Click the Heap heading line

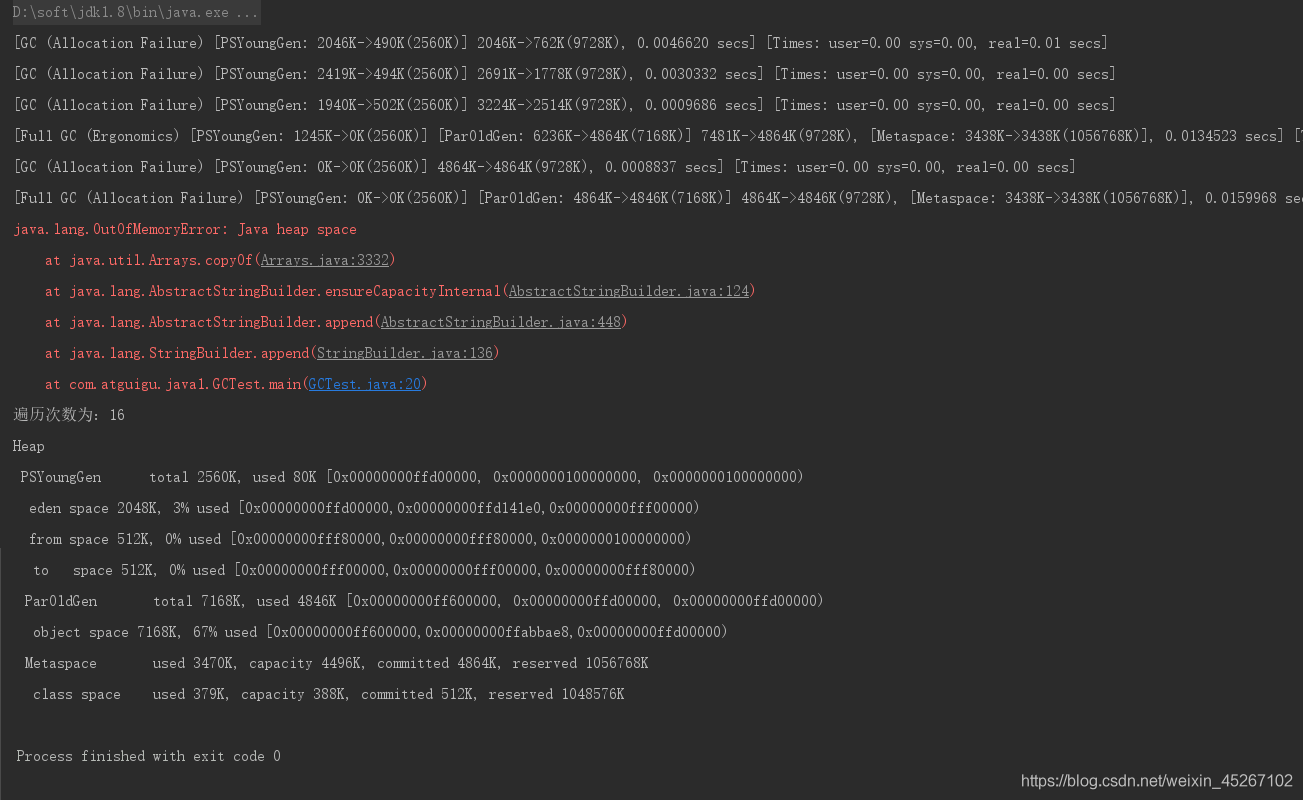point(29,446)
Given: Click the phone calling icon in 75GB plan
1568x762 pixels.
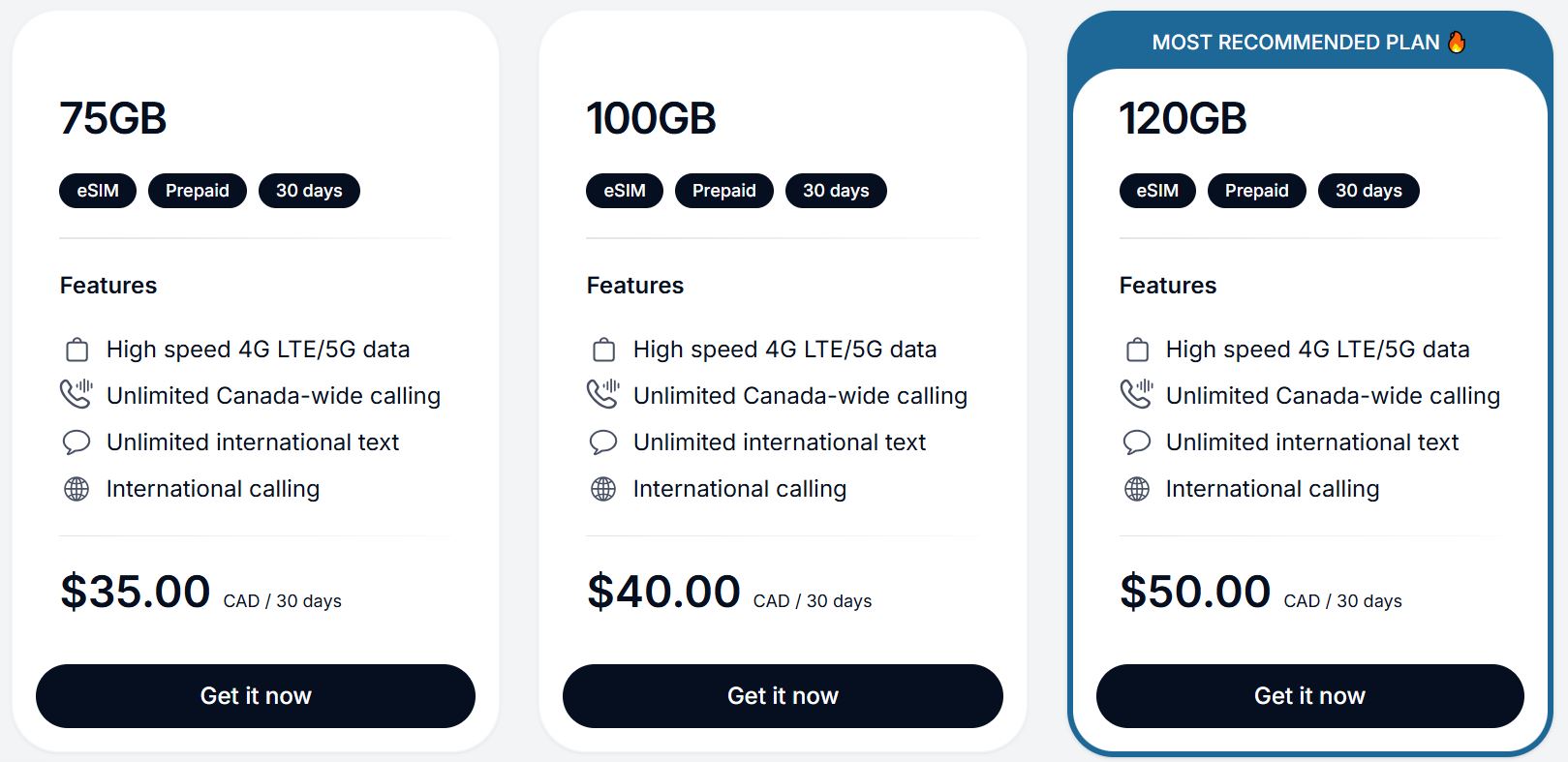Looking at the screenshot, I should 77,394.
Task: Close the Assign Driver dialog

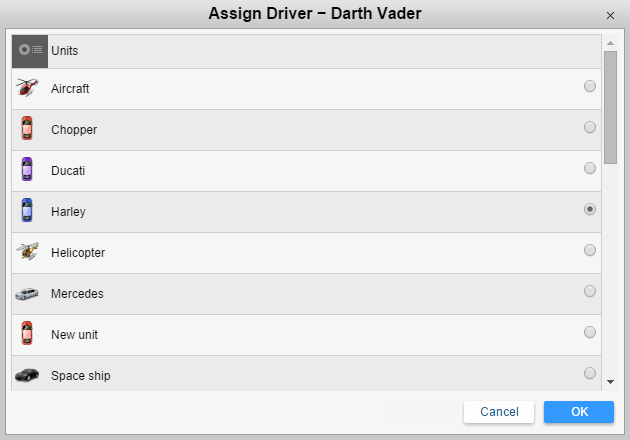Action: pos(610,16)
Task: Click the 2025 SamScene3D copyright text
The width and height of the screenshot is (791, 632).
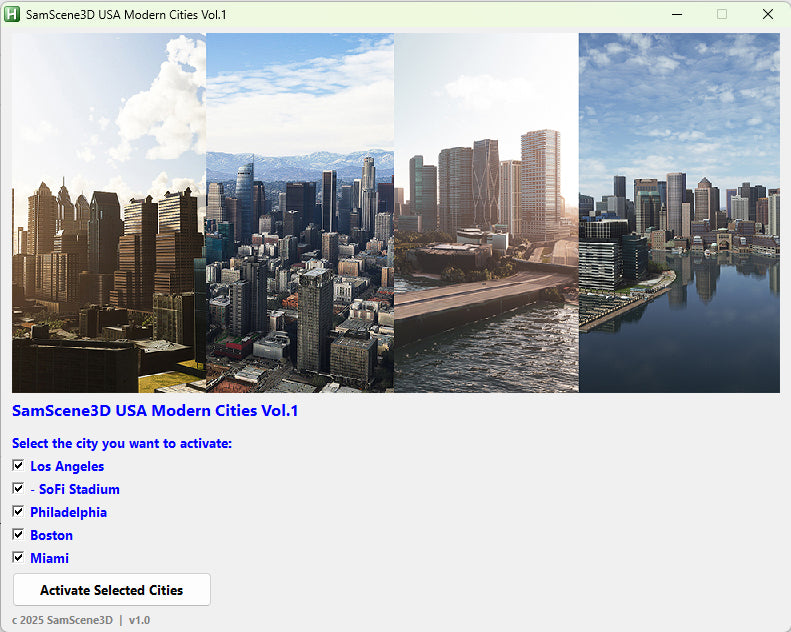Action: pos(62,620)
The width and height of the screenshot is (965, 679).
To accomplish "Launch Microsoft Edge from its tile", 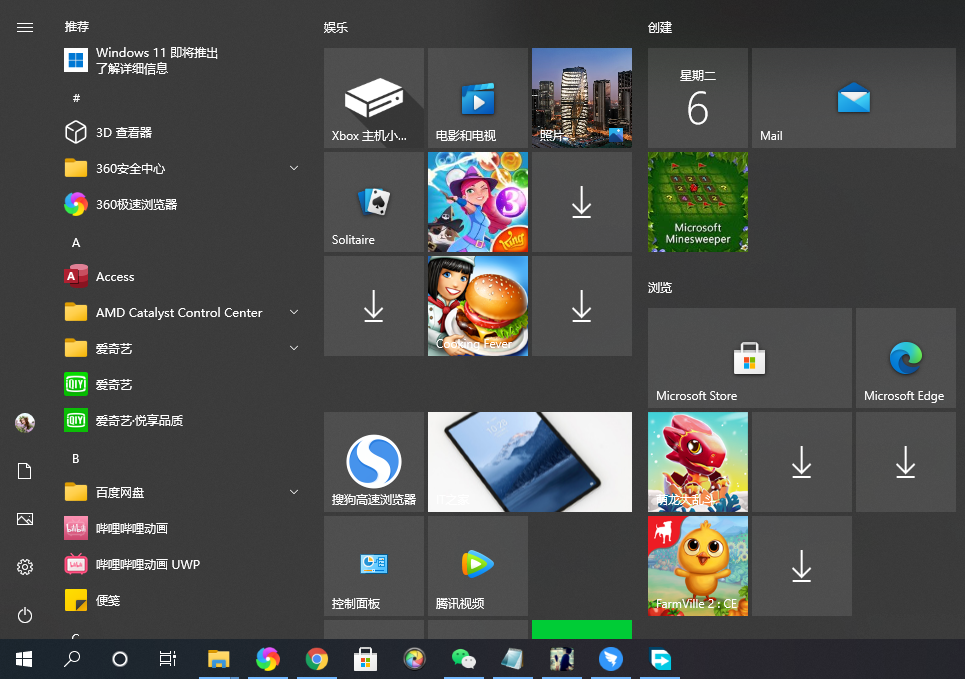I will [x=904, y=358].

EXERCISE PROMPT
Return, unchanged, the lines from the first line of the material through the line that holds "The width and height of the screenshot is (965, 679).", inclusive, omitting pictures.

SOLUTION TO THIS EXERCISE
Click the Heap heading line

point(29,446)
Given: Click the phone calling icon in 75GB plan
1568x762 pixels.
Looking at the screenshot, I should 77,394.
Task: Close the Assign Driver dialog

Action: pos(610,16)
Task: Click the 2025 SamScene3D copyright text
The width and height of the screenshot is (791, 632).
Action: pos(62,620)
The width and height of the screenshot is (965, 679).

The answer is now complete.